* **LISTED RECORDS**:
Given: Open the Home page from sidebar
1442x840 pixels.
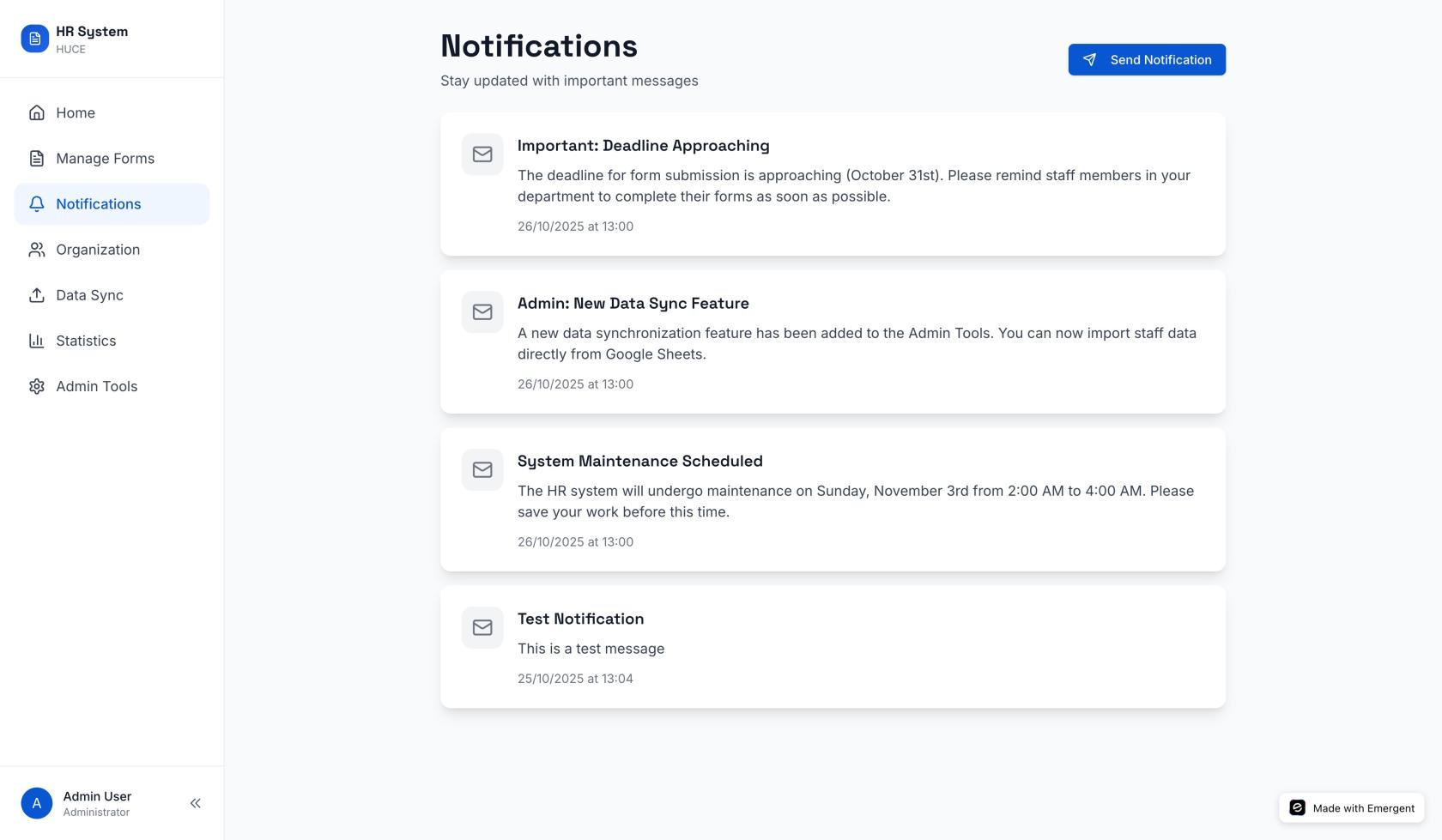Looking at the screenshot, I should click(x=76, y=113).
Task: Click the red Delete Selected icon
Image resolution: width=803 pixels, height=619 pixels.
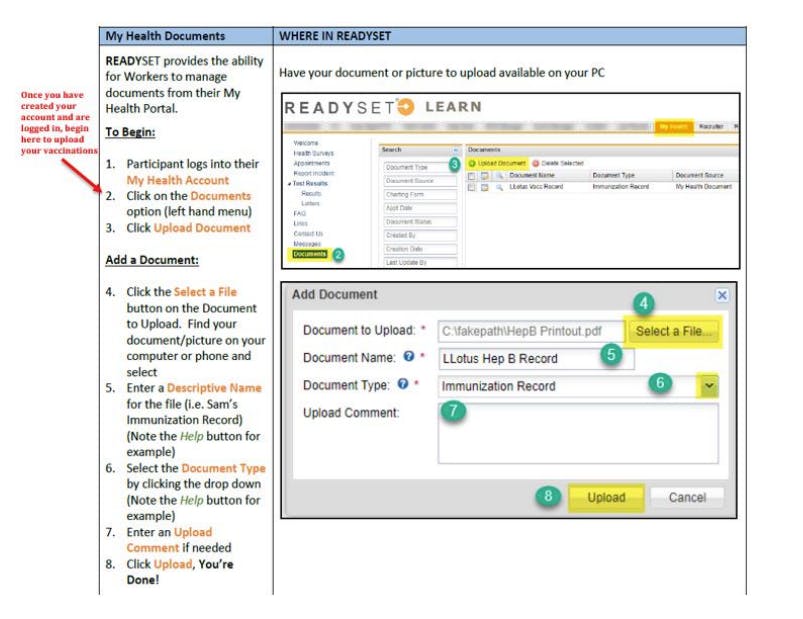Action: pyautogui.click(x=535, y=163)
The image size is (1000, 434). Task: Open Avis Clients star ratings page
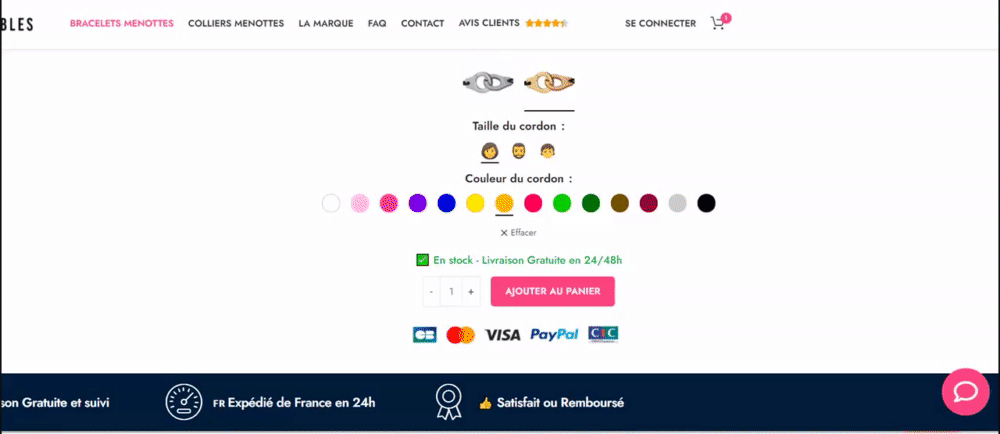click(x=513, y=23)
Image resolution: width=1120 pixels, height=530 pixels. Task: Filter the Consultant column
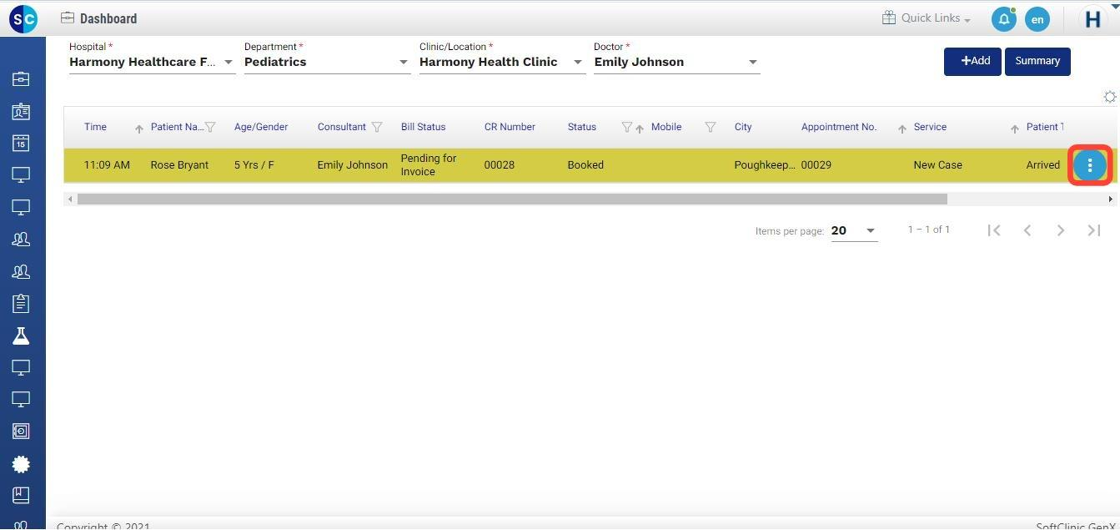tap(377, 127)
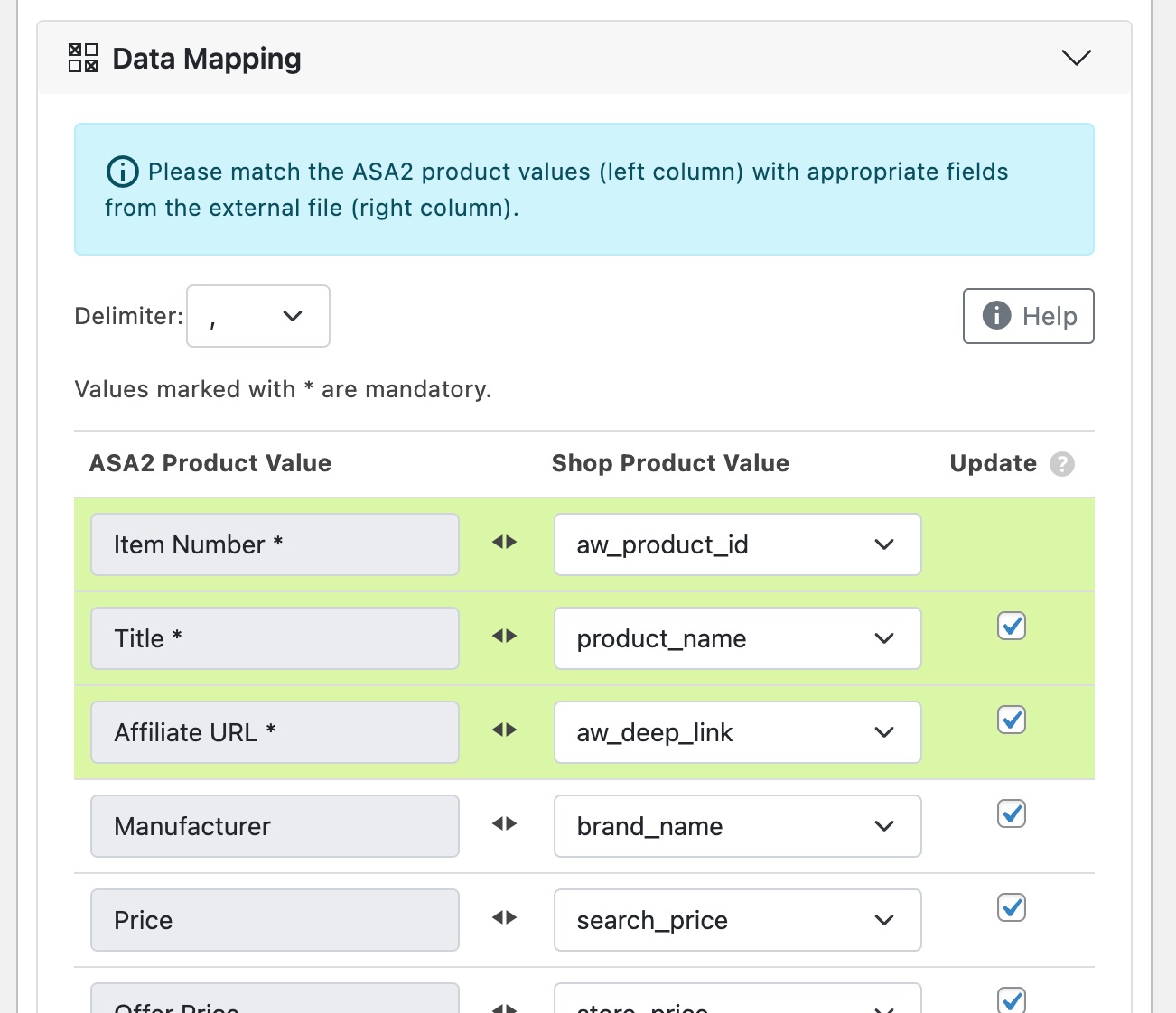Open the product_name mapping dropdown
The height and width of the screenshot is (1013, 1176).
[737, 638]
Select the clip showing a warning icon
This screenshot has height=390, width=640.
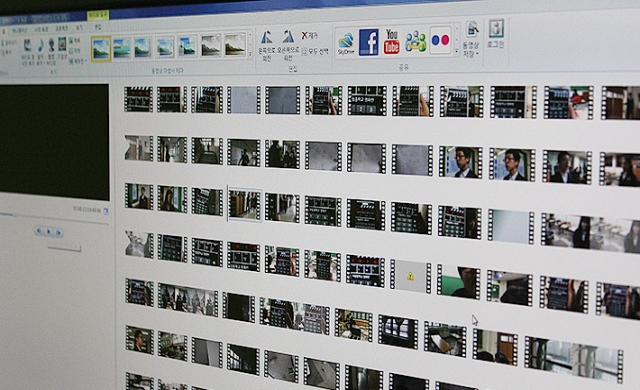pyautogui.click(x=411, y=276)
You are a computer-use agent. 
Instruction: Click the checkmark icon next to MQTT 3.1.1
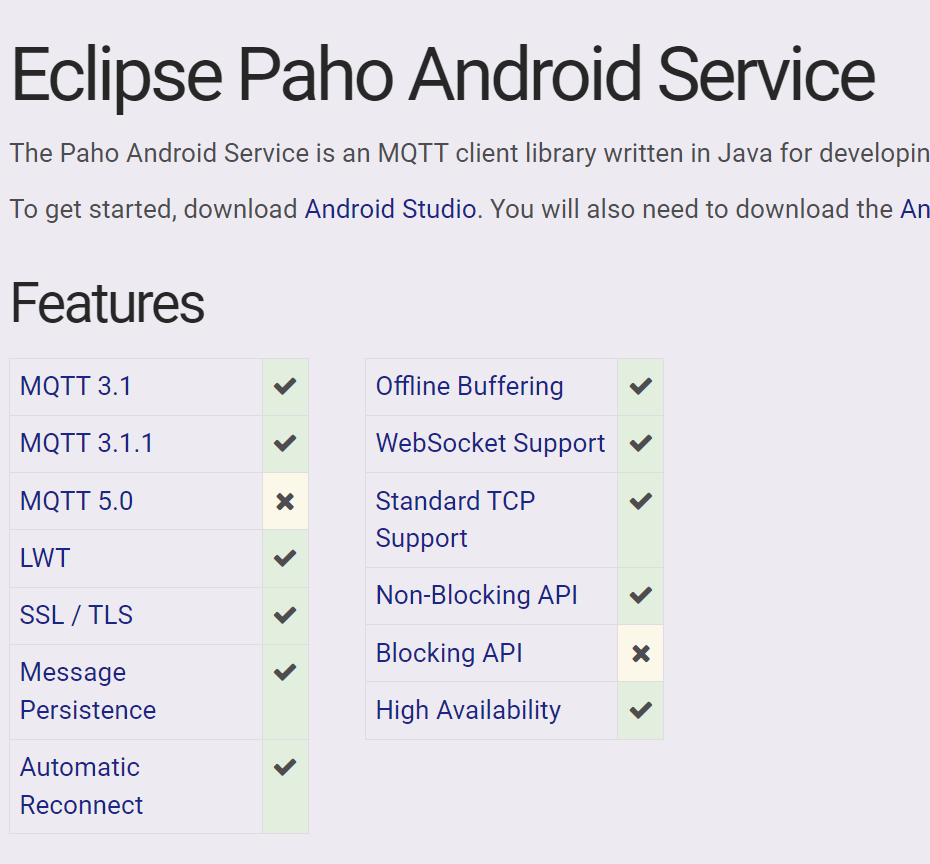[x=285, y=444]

* **YOUR OBJECTIVE**:
Copy every line of the records above word for word, and leave the pictures out.

* **OUTPUT OF THE EXERCISE**:
Given: Open the Home page from sidebar
1442x840 pixels.
Looking at the screenshot, I should click(x=76, y=113).
Task: Click the red Delete Selected icon
Image resolution: width=803 pixels, height=619 pixels.
Action: pyautogui.click(x=535, y=163)
The image size is (1000, 434). Task: Open Avis Clients star ratings page
click(x=513, y=23)
Image resolution: width=1120 pixels, height=530 pixels. Task: Filter the Consultant column
tap(377, 127)
Open the product_name mapping dropdown
The height and width of the screenshot is (1013, 1176).
[737, 638]
Select the clip showing a warning icon
This screenshot has height=390, width=640.
pyautogui.click(x=411, y=276)
You are a computer-use agent. 
Instruction: Click the checkmark icon next to MQTT 3.1.1
[x=285, y=444]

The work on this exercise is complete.